Guest Author: Betsy Villas White |
December 7th was the anniversary of Pearl Harbor - "the day in infamy".
The Japanese forces attached the American base at Pearl Harbor in Hawaii - and sent the United States into World War II.
A day to be remembered!
Betsy White is a writer and a dear friend of mine. When she read her story of her childhood memory of that "day of infamy" she transported me back in time. Her words bring back that sweet Sunday in Charlotte, NC from a child's perspective. - as the world changed. Not the usual eye-view for a story that usually touches on "military experience" only as the grown-ups remember it.
As soon as I heard the story I invited her to share it as a "Guest Author" on my blog.
Loss of Innocence
by
Betsy White
The thing I remember best about that December day in 1941 is
my green reindeer sweater. It was my favorite sweater and I wore it as often as my
mother would let me. The prancing reindeer on the sweater was white and
surrounded by snowflakes. Wearing
the sweater made it easier for me to pretend that I was Heidi sitting before
the fire in Alm Uncle’s mountaintop cabin. As a little girl living in North Carolina, I often pretended
to be Heidi. The land of snow and
giant fir trees held a great fascination for me. My mother frequently thought the weather was too warm for
the sweater, but today I had been allowed to wear it.
Every Sunday my family and my Uncle’s family had Sunday
dinner at my grandparent’s house.
Today my little brother had a cold so instead of going to church as we
usually did we had come early to visit with my grandparents. I was sitting on the floor in front of
the console radio in my grandparent’s “front room”. The Sunday comics were spread out on the floor and my
grandmother was helping me cut out the paper doll which always appeared,
replete with clothes, in the Sunday edition of the Charlotte paper. The adults were drinking coffee as my
little brother slept in my mother’s arms.
We were listening to the Sunday Morning Gospel Hour on the
radio. My grandmother hummed along
with the music and my parents talked softly with my grandfather. By now many of the gospel songs were
familiar to me and I hummed along as best as I could in imitation of my
grandmother. I liked to rub the
angora wool of the reindeer on my sweater as I sang.

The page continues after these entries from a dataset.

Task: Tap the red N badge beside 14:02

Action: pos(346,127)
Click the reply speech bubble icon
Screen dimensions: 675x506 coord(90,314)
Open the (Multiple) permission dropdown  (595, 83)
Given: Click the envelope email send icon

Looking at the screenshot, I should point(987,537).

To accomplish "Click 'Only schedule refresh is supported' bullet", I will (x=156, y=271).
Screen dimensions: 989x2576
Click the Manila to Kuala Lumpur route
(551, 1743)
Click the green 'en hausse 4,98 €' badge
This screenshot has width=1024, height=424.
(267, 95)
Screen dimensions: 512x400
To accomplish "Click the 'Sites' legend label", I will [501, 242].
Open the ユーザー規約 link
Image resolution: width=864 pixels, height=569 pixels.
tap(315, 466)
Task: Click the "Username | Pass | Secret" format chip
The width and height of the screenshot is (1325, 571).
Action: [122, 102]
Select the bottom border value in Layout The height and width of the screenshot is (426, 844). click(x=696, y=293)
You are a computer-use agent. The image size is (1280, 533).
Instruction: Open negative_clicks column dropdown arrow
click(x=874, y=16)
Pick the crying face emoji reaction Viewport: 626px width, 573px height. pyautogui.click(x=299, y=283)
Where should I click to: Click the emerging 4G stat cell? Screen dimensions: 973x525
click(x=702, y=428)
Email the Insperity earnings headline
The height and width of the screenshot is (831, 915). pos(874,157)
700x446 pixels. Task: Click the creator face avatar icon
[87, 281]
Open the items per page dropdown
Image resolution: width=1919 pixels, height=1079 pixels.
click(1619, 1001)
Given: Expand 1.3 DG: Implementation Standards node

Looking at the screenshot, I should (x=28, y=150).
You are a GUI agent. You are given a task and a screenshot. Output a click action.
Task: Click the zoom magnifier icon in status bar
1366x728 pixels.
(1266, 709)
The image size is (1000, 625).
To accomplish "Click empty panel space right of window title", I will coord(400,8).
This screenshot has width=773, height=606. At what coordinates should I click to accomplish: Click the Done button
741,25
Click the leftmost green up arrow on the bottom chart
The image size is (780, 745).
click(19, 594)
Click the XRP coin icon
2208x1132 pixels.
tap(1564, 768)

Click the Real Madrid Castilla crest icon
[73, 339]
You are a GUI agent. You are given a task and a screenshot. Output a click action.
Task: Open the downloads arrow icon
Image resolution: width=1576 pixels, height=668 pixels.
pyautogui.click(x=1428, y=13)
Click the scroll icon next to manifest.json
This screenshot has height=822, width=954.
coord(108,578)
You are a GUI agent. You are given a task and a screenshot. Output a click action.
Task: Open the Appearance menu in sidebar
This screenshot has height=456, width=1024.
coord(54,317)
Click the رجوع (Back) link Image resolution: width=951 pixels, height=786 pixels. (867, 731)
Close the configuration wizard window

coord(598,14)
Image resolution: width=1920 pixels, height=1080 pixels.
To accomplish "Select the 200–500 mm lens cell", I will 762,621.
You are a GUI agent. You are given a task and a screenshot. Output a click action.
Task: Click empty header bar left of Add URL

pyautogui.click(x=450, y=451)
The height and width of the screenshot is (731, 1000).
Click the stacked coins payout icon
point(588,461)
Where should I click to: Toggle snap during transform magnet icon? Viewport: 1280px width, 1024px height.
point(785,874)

Suddenly the music stopped and an announcer broke into the
program in a loud and shrill voice.
I didn’t understand the meaning of his words but I heard the alarm and
rising panic in his tone. The
Japanese had attacked Pearl Harbor.
The United States was at war.
I looked at my grandmother and saw the tears rolling
silently down her face. My Daddy
and my grandfather were talking much too loud and their voices filled the
room. My little brother woke up
and started crying. My mother
stood up with him and ran from the room.
I sat on the floor in confusion and fear. In a matter of minutes the peaceful Sunday morning had disappeared
and in its place was a landscape I didn’t recognize. The adults in my life were shouting and crying. The safety of the room was shattered. From the outside world had come a force
that was bigger than my family, bigger than their ability to control. I sat and rubbed the reindeer on my
sweater. I willed myself to the
chalet where Heidi lived with her grandfather. I imagined myself in the hayloft where Heidi slept in her
bed of clean straw with the moon shining down upon her. The space was quiet and
peaceful and I longed to stay there. That day I didn’t understand the significance of Pearl Harbor
to the world at large or to our family, but I did know that something
significant had changed for me that Sunday morning in my grandparents’ front
room and that my world would never feel the same again.